【leetcode】Unique Paths I & II

A robot is located at the top-left corner of a m x n grid (marked 'Start' in the diagram below).

The robot can only move either down or right at any point in time. The robot is trying to reach the bottom-right corner of the grid (marked 'Finish' in the diagram below).

How many possible unique paths are there?



Above is a 3 x 7 grid. How many possible unique paths are there?

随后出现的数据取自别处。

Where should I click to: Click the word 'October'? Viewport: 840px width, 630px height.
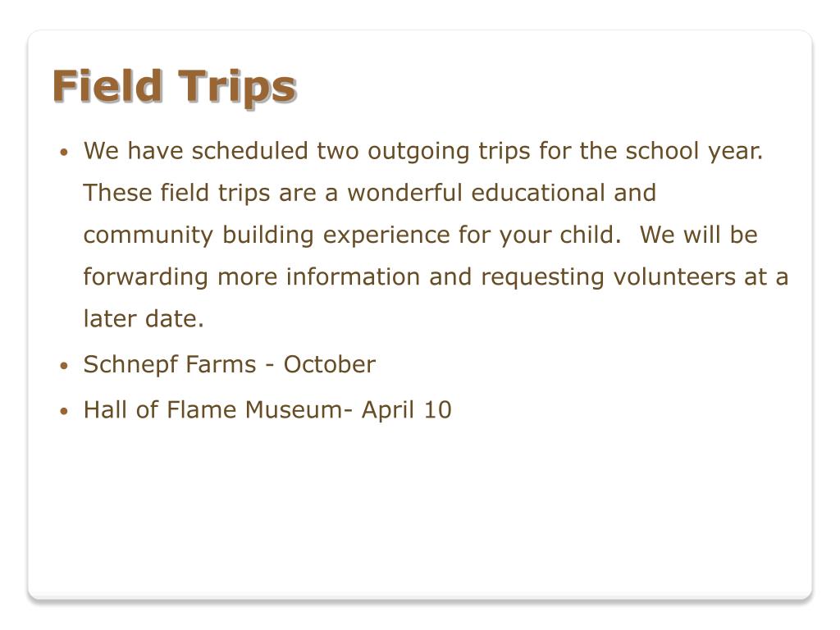[330, 365]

Note: m and n will be at most 100.

解题：从左上角走到右下角，每次只能向下或者向右走一步，不管怎么走都需要m+n-2步才能走到，而这其中有m-1步是向下走，有n-1是向右走，只用从这m+n-2个位置中选择m-1个位置，则剩余的位置表示向右走。容易求得值是Cm-1m+n-2,利用杨辉三角即可。

class Solution {
public:

int uniquePaths(int m, int n) {
vector<vector<int>>f(m,vector<int>(n));

for(int i=0;i<n;i++)
f[0][i]=1;
for(int i=0;i<m;i++)
f[i][0]=1;
for(int i=1;i<m;i++)
for(int j=1;j<n;j++)
f[i][j]=f[i-1][j]+f[i][j-1];

return f[m-1][n-1];
}
};

II：

Follow up for "Unique Paths":

Now consider if some obstacles are added to the grids. How many unique paths would there be?

An obstacle and empty space is marked as 1 and 0 respectively in the grid.

For example,
There is one obstacle in the middle of a 3x3 grid as illustrated below.

[
[0,0,0],
[0,1,0],
[0,0,0]
]
The total number of unique paths is 2.

Note: m and n will be at most 100.

class Solution {
public:
int uniquePathsWithObstacles(vector<vector<int>>& obstacleGrid) {
int row=obstacleGrid.size();
int col=obstacleGrid[0].size();

int *dp=new int[col];

if(obstacleGrid[0][0]!=0)
dp[0]=0;
else
dp[0]=1;

for(int i=1;i<col;i++)
if(obstacleGrid[0][i]!=0)
dp[i]=0;
else
dp[i]=dp[i-1];

for(int i=1;i<row;i++)
for(int j=0;j<col;j++)
if(obstacleGrid[i][j]!=0)
dp[j]=0;
else if(j>0)
dp[j]=dp[j]+dp[j-1];

return dp[col-1];

}
};